そしてどこからどう聞いて来たか、あなたのお父さんは陸軍大佐だったそうですね、といったようなことを大ぶ丁寧に聞いた。実は少佐なのだが、せっかくそんなに大佐をありがたがっているものならそう思わして置けと思って、僕もそうですとすまして答えた。その他にも、もと相当な社会主義者で東洋方面の社会運動に詳しい、そして今は保守党の『レクレエル』という日刊新聞の主筆になっている何とかいう男が、僕のことを大ぶえらい学者ででもあるかのようにその新聞で書き立てたそうなので、判事も大ぶ敬意を払っていたのだそうだ。
最初弁護士の話では、裁判所側はリヨンの方やその他いろんな方面を取調べなければならんので、公判までにはまだ一、二カ月かかるだろうということだったが、予審の日に弁護士が保釈を請求して、いろいろ判事と懇談の末、保釈は却下されることとなってその代りすぐ公判を開くことに話がついた。
公判は、予審の調べから一週間目の、五月二十三日に開かれた。
十四、五人の被告がボックスの中に待っている間に、傍聴人がぞろぞろと詰めかけて、やがてリンの響きとともに、よぼよぼのお爺さん判事が三人とそのあとへ検事とがはいって来た。
裁判官等のうしろの壁には、正義の女神の立像が、白く浮きぼりに立っていた。
裁判長はすぐそばにいる僕等にすらもよく聞きとれないような、歯なしのせいのただ口をもぐもぐするような口調ですぐ裁判を始めた。
「お前はいつ幾日どことかで何とかしたな。……よろしい。それでは……」
とちょっと検事の方を向いて、そのうなずくのを見ると、こんどは両方の判事に何か一こと二こと言って、
「それでは、禁錮幾カ月、罰金いくら。その次は何の誰……」
というような調子で、一瀉千里の勢いで即決して行く。
僕の番は六、七人目に来たが、やはりそれと同じことだった。
「お前はいつ幾日か、にせの旅券とにせの名前でフランスにはいったに相違ないな。」
「そうです。」
「それについて別に何か言うことはないか。」
「何にもありません。」
「それじゃその事実を全部認めるんだな。」
「そうです。」
それで問答はおしまいだ。検事は何も言うことがないと見えて、黙って裁判長にうなずいた。
そして弁護士が二十分ばかりそのお得意の雄弁をふるったあとで、
「よろしい。禁錮三週間。罰金いくらいくら。次は何の誰……」
裁判長がそう判決を言い渡すと、僕等のうしろに立っていた巡査の一人が、さあ行こうと言って一緒にそとへ連れて出た。

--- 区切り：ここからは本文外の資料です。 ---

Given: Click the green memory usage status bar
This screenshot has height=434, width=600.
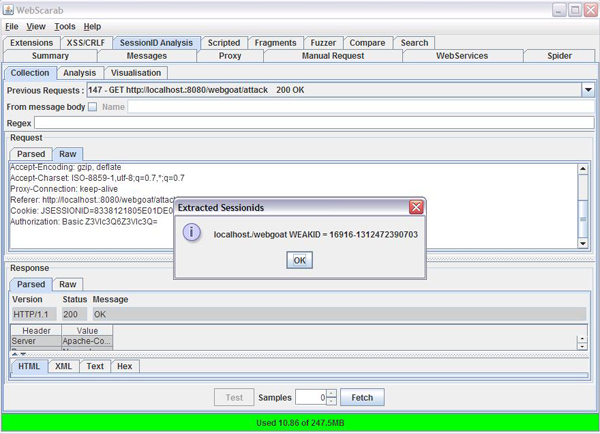Looking at the screenshot, I should (300, 423).
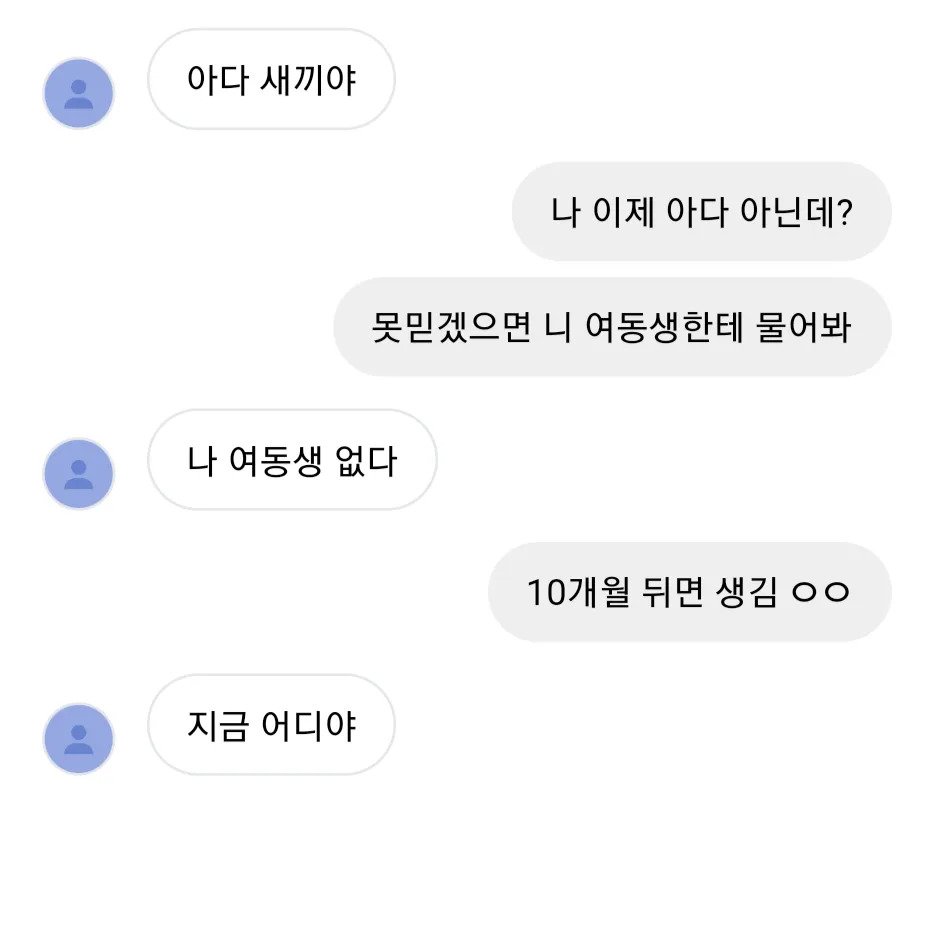Screen dimensions: 934x934
Task: Open sender profile from the last message's avatar
Action: [79, 737]
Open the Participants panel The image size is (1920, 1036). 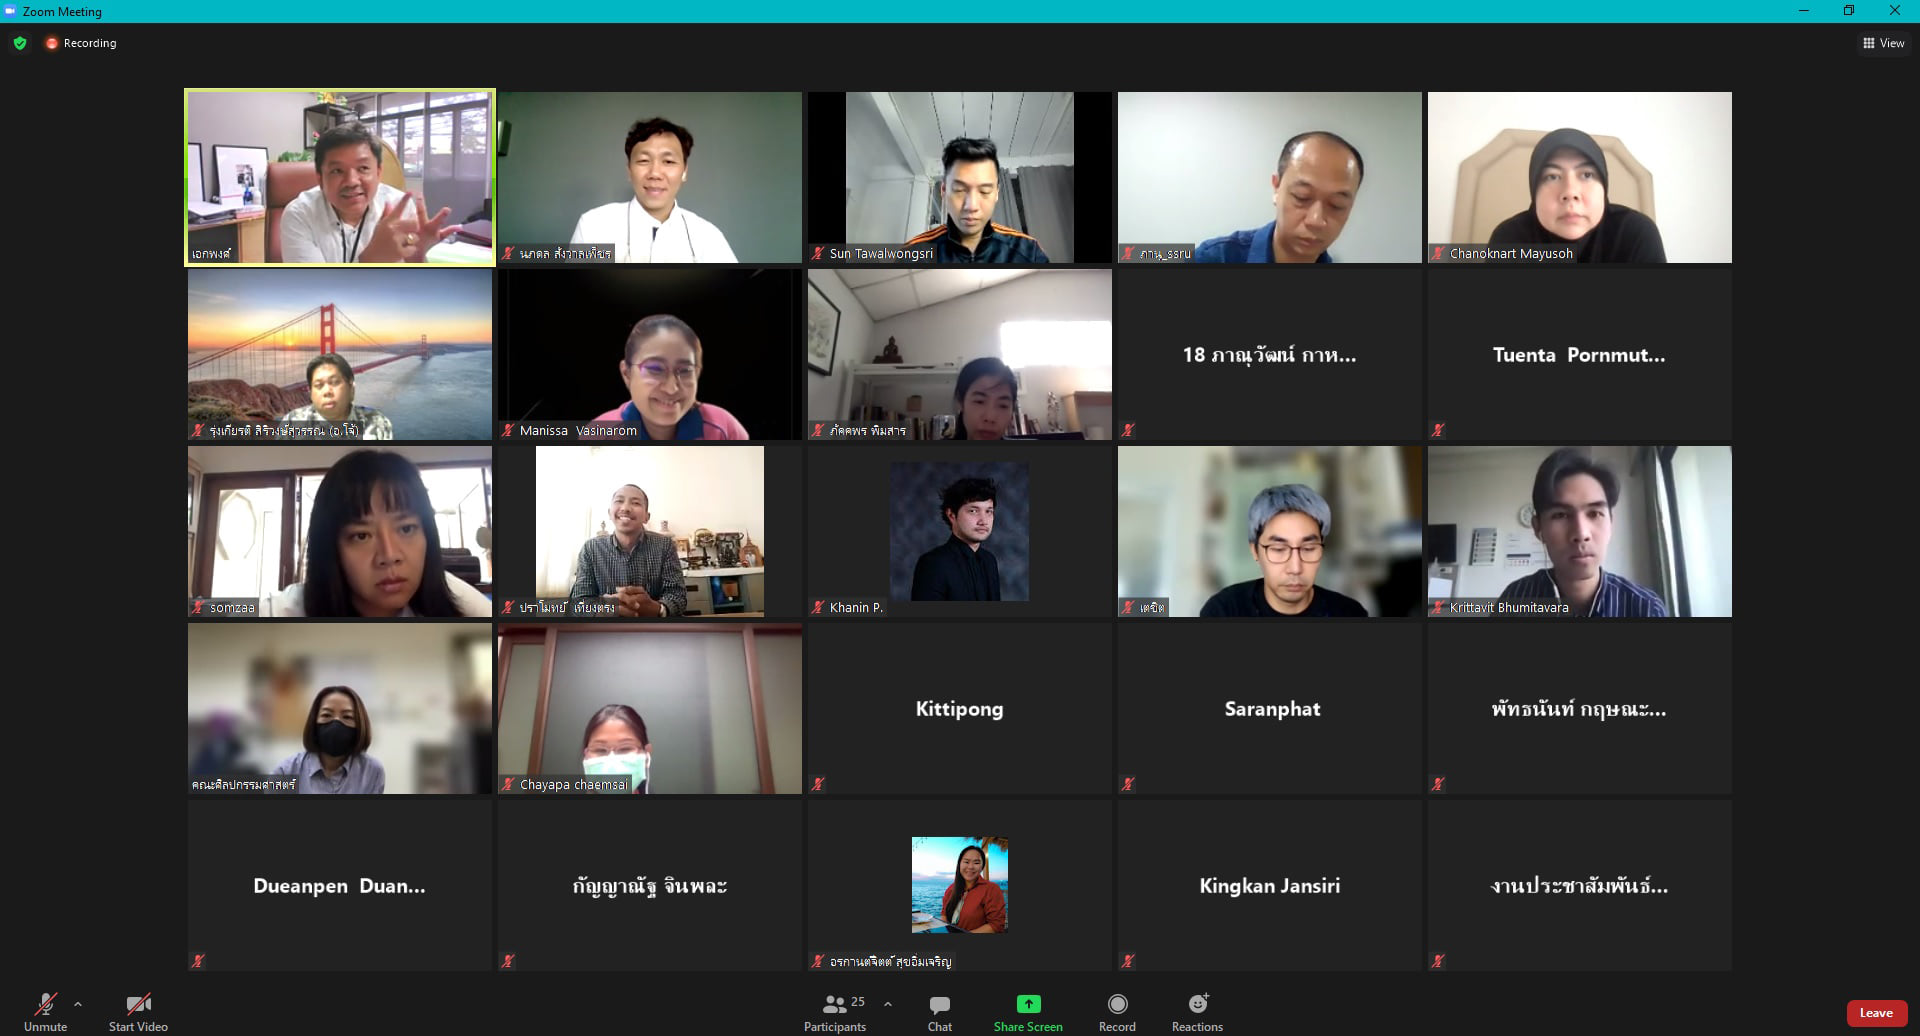pyautogui.click(x=835, y=1012)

フランスでは、未決拘留の日数は三日間をのぞいたあとをすべて通算する。で、僕はその日に満期となって、翌日は放免の訳だ。
あっけのないことおびただしい。
裁判所の下の仮監では、この日同じ法廷で裁判される四、五人の男と一緒にいた。
裁判の始まるのを待つ間、みんなガヤガヤと自分の事件についての話をしあっていた。実はこうこうなんだが、そこをこう言ってうまく逃げてやろうと思うんだとか。いや、実につまらん目にあいましてな、こうこう言うつもりのがついこんなことになってしまいましてとか。なあに、そんなことなら何でもない、せいぜい三月か四月だとか。話は日本の裁判所の仮監のとちっとも違いはない。そしてその大がいは、何百フランとか何千フランとかをどうとかしたという、金の話ばかりだ。それも、ちょっとした詐偽だとか、費いこみだとかの、ちっとも面白くない話ばかりだ。
で、僕は黙って、薄暗い室の中の壁の落書を、一人で調べていた。